- WannaCry, the malware that crippled dozens of hospitals in the United Kingdom two years ago, is still prevalent and attacking healthcare companies, according to a new report from cybersecurity firm Armis.
- About 40% of healthcare delivery organizations have experienced at least one WannaCry attack in the past six months, largely because of older, unmanaged devices that are difficult to patch, according to the report.
- The findings come a week after Microsoft disclosed a vulnerability in Windows 7 and other older operating systems the malware could exploit. The healthcare sector has the highest rate of using older systems (followed by manufacturing and retail), with more than 70% of organizations using Windows 7 or older versions, according to Armis.
Two years ago this month, WannaCry made headlines as nearly 200,000 instances of the malware were detected in more than 100 countries. About 40 U.K. hospitals were forced to suspend normal services and accept only emergency patients. A few months later, a new form of the virus was blamed for disrupting a North Carolina health system, forcing it to shut down its network.
And according to Armis, WannaCry is still very much a threat. "In healthcare organizations, many of the medical devices themselves are based on outdated Windows versions, and cannot be updated without complete remodeling," Ben Seri, VP of research at Armis, said in the report.
Device security is a major concern for healthcare organizations.
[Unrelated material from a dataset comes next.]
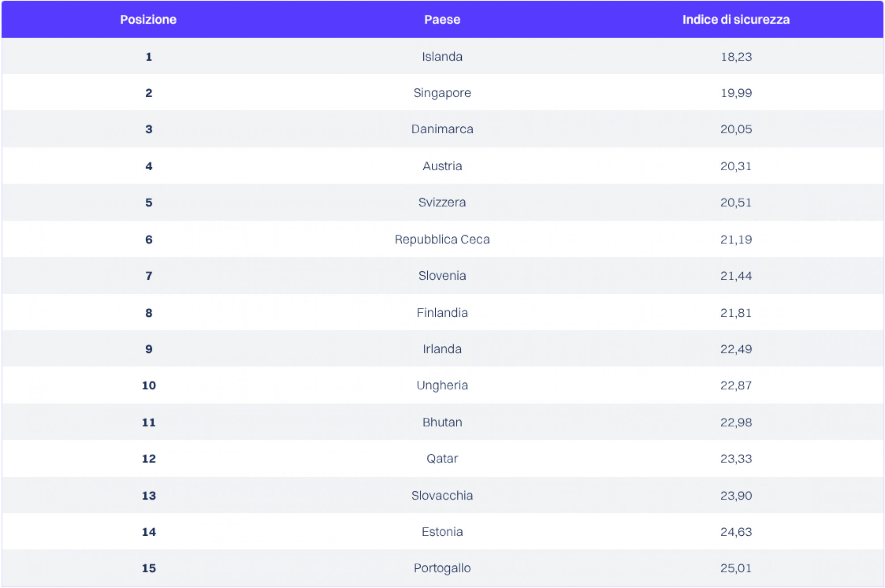Select the Slovenia country cell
Legacy systems that providers frequently use lack basic cybersecurity controls and often aren't properly vetted before connecting to a network, according to research from Vectra. Verizon's 2019 mobile security survey found that more the three quarters of respondents felt IoT devices presented the greatest cybersecurity threat for hospitals.
FDA is working to push organizations toward better security. Its Medical Device Safety Action Plan calls on manufacturers to put security updates and patch capabilities into products at the design stage and dictates procedures for disclosing potential vulnerabilities after market.
WannaCry attacks are typically ransomware — hackers request money to restore an organization's systems. Armis said more than $325 million has been paid out in ransom for WannaCry, part of a more than $4 billion price tag when disruption costs are included.
The virus is still active in 103 countries and more than 145,000 devices are compromised worldwide. At least 3,500 attacks are successful per hour, according to Armis, which notes that even a single infected device "can be used by hackers to breach your entire network."
But many healthcare organizations still aren't devoting a lot of resources to shoring up their systems. Most don't have a C-suite leader dedicated to managing cybersecurity and barely more than half routinely conduct risk assessments, according to Black Book Market Research.